6) Copy-paste in the Word document the clearly labeled graph of the resulting approximation to a triangle wave. To copy-paste your plot from the DataSpell notebook, in MacOS press Cmd+Shift+4 keys and select the figure by dragging the mouse over the region you want to select. When you release the keys, the picture will be saved as png on your desktop. In Windows, press Ctrl+ PrtScn keys; the entire screen changes to gray including the open menu. Select Mode, select the kind of snip you want, and then select the area of the screen capture that you want to capture.
Subarrays
In Python, it is also possible to work with just parts of arrays. For example, if we want to plot just the first 50 points of the array x1, we can use the colon operator, “:”, to take indices 1 through 50 (1:50).
t = np.arange(0, 10, 0.1)
x1 = np.sin(2 * t)
plt.plot(t[1:50], x1[1:50])
7) In an new cell use the colon operator to plot the function defined by x1 and t for one period starting near the zero crossing at t = 1.5 seconds. Copy-paste the resulting graph in the Word document.

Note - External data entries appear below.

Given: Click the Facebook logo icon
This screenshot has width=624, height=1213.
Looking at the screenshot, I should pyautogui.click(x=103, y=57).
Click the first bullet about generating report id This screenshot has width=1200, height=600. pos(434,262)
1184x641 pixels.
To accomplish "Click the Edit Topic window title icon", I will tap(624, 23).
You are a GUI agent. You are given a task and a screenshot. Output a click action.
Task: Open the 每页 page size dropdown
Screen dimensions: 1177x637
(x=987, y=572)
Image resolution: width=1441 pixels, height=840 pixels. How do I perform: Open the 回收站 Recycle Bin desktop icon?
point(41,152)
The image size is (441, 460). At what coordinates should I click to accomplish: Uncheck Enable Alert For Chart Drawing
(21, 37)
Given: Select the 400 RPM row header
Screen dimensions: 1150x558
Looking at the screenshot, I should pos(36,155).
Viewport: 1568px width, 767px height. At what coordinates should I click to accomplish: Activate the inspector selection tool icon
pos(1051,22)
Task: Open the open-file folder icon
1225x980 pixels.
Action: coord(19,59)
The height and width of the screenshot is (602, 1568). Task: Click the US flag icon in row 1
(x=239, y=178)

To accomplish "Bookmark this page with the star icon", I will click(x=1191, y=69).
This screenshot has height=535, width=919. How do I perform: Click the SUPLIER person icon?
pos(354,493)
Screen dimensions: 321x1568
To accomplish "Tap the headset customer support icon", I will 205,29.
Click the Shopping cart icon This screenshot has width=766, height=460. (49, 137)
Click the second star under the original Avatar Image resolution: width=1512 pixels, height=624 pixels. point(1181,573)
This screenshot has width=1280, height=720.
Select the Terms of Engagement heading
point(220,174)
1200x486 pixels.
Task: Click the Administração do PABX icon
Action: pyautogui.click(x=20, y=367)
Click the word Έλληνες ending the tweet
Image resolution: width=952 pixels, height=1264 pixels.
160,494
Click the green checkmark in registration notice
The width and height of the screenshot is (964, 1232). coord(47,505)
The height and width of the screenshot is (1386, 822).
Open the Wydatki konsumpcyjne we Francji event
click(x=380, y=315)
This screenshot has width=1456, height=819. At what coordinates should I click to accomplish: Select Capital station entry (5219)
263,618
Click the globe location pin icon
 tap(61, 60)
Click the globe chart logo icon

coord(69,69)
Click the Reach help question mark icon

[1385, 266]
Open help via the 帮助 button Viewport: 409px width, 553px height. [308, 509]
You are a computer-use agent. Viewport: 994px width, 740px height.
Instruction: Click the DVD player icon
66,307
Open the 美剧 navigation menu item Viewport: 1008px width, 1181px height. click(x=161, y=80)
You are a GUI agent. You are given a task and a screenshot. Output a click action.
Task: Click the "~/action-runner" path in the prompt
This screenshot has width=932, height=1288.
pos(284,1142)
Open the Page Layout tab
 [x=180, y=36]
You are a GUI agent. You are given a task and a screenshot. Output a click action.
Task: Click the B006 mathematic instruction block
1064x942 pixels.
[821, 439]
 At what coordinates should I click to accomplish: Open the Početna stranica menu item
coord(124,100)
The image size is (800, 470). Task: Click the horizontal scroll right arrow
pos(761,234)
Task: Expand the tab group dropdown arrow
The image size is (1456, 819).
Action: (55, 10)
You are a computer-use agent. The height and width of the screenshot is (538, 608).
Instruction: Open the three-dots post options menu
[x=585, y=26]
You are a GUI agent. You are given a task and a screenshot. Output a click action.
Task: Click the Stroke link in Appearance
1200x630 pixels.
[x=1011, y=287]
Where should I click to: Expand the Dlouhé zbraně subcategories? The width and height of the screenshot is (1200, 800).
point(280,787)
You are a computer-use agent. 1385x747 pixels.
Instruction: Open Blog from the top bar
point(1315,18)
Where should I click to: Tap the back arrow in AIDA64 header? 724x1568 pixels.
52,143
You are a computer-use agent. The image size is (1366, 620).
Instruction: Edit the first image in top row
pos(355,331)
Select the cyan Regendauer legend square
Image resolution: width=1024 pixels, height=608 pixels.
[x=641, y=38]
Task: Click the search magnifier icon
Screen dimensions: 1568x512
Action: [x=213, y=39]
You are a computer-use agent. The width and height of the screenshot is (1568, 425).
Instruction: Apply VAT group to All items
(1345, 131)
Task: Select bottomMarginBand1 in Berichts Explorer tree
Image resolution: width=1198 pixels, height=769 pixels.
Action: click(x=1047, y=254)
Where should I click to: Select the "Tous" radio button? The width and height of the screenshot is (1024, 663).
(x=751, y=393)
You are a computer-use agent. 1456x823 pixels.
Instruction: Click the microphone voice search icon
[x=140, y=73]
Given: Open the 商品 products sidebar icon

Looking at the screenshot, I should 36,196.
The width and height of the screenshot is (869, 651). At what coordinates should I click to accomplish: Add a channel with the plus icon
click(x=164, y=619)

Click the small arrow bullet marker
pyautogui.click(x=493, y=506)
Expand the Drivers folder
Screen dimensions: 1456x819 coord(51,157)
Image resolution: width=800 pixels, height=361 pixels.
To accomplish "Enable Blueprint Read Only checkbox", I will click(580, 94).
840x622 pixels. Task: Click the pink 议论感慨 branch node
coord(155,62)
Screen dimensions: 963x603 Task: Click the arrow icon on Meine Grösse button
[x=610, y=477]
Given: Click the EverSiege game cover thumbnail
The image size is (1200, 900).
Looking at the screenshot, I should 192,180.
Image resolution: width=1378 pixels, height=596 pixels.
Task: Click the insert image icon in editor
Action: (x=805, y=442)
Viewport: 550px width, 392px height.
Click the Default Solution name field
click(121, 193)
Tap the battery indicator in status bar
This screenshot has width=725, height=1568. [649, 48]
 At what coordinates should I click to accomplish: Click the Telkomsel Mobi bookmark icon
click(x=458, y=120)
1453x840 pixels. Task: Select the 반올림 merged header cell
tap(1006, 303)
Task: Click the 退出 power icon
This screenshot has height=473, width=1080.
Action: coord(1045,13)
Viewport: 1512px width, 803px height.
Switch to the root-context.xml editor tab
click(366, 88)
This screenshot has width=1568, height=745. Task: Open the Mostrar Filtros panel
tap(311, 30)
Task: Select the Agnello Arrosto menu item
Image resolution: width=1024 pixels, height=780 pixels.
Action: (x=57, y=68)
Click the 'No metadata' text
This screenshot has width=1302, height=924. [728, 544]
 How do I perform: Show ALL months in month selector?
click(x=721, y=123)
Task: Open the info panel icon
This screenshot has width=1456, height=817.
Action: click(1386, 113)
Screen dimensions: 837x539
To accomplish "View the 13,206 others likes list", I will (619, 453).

Part B) For this part you will be entering your commands in the Lab1_File.py
Copy-paste the following code in your Lab1_File.py file and click the green run button.
import math
import numpy as np
import matplotlib.pyplot as plt
x1 = np.cos(t)
x2 = np.cos(3*t)/9
x3 = np.cos(5*t)/25
x4 = np.cos(7*t)/49
x5 = np.cos(9*t)/81
plt.plot(t, x1, color='blue')
plt.plot(t, x2, '--', color='green')
plt.plot(t, x3)
plt.plot(t, x4)
plt.plot(t, x5,)
plt.legend( ['x1', 'x2', 'x3', 'x4' , 'x5'] )
plt.xlabel('Time (t)')
plt.ylabel('x1-x5 functions')
plt.title('Five functions vs time')
plt.show()
You should see something similar to the screen below. This shows that in DataSpell IDE we can also create complete Python programs in addition to using the Python notebook as a developping tool.